То, чему надлежит ограничивать опыт, должно находиться целиком вне его, и это-то и
есть сфера чистых умопостигаемых сущностей. Если дело идет об определении природы
этих умопостигаемых сущностей, то эта сфера есть для нас пустое пространство, и
постольку, если иметь в виду догматически определенные понятия, мы не можем выйти за
пределы возможного опыта. Но так как сама граница есть нечто положительное,
принадлежащее и к тому, что заключается внутри нее, и к пространству, лежащему вне
данной совокупности, то это есть действительное положительное познание,
{54}
приобретаемое разумом только благодаря тому, что он простирается до этой границы, не
пытаясь, однако, зайти за нее, так как он найдет там лишь пустое пространство, в котором
он может, правда, мыслить формы для вещей, но нс может мыслить самые вещи. Однако
ограничение сферы опыта чем-то в ином отношении неизвестным разуму есть все же
познание, остающееся еще разуму в этом положении,- познание, посредством которого
разум, не замыкаясь в чувственно воспринимаемом мире, но и не фантазируя за его
пределами, ограничен так, как это свойственно представлению о границе, а именно
ограничен отношением того, что лежит вне границы, к тому, что содержится внутри нее.

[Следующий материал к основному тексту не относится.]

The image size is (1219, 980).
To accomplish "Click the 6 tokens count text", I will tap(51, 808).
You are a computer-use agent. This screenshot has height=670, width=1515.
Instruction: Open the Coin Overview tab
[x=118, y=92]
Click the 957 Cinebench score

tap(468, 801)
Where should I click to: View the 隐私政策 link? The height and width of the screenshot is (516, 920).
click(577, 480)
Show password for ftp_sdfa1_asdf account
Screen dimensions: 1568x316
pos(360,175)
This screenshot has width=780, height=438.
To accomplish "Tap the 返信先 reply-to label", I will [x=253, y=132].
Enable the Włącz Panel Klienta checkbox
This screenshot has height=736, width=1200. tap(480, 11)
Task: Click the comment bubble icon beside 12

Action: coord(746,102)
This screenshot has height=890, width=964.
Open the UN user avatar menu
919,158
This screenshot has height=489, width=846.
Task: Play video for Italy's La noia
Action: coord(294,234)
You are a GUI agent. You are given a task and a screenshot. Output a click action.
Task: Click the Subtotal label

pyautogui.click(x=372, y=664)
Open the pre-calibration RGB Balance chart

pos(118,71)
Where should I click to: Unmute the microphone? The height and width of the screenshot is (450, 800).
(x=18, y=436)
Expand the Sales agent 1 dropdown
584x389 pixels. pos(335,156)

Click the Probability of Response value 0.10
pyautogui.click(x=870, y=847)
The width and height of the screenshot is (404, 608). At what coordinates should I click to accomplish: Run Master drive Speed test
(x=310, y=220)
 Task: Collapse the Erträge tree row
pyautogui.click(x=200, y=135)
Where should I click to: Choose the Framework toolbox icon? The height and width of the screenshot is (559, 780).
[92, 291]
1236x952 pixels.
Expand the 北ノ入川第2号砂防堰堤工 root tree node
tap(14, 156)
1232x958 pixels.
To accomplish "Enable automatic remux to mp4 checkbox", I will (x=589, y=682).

Естественная теология есть именно такое понятие на границе человеческого разума, где он
вынужден обратиться к идее высшей сущности (а в практическом отношении также к идее
умопостигаемого мира) не для того, чтобы определить что-то в отношении этой чисто
умопостигаемой сущности, стало быть вне чувственно воспринимаемого мира, а для того
только, чтобы направлять свое собственное применение внутри этого мира сообразно
принципам наибольшего (и теоретического, и практического) единства и для этой цели
использовать отношение этого мира к некоему самостоятельному разуму как причине всех
подобных связей, однако не то чтобы тем самым выдумывать некое существо, а только
таким именно образом определять его, хотя по аналогии, так как вне чувственно
воспринимаемого мира необходимо должно существовать нечто мыслимое лишь чистым
рассудком.
Таким образом, остается вышеуказанное положение, составляющее результат всей критики:
"Что всеми своими априорными принципами разум дает нам лишь знание предметов
возможного опыта и в них лишь знание того, что может быть познано в опыте"; но это
ограничение не мешает разуму доводить нас до объективной границы опыта, а именно до
отношения к тому, что само не может быть предметом опыта, но должно быть высшей
основой всякого опыта, причем разум дает нам знание не о нем самом по себе, а лишь в
его отношении к полному и направленному к высшим целям применению разума в сфере
возможного опыта. Но это и есть вся польза, которой можно здесь разумно желать и
которой можно с полным правом быть довольным.
60
Итак, мы обстоятельно изложили метафизику-с точки зрения ее субъективной
возможности - как она дана действительно в природной склонности человеческого разума,
а именно в том, что составляет главную цель ее исследования. Между тем мы нашли, что
это чисто естественное применение подобной способности нашего разума при отсутствии
обуздывающей и ставящей его в рамки дисциплины, возможной лишь благодаря научной
критике, запутывает нас в выходящие за пределы дозволенного отчасти лишь иллюзорные,
а отчасти даже оспаривающие друг друга диалектические выводы и, кроме того, такая
умствующая метафизика не только, не способствует познанию природы, но даже вредит
ему. Вот почему еще остается достойная исследования задача - обнаружить те цели
природы, к которым может быть направлена эта заложенная в нашей природе склонность
к трансцендентным понятиям, так как все, что находится в природе, должно быть
первоначально назначено для какой-нибудь полезной цели.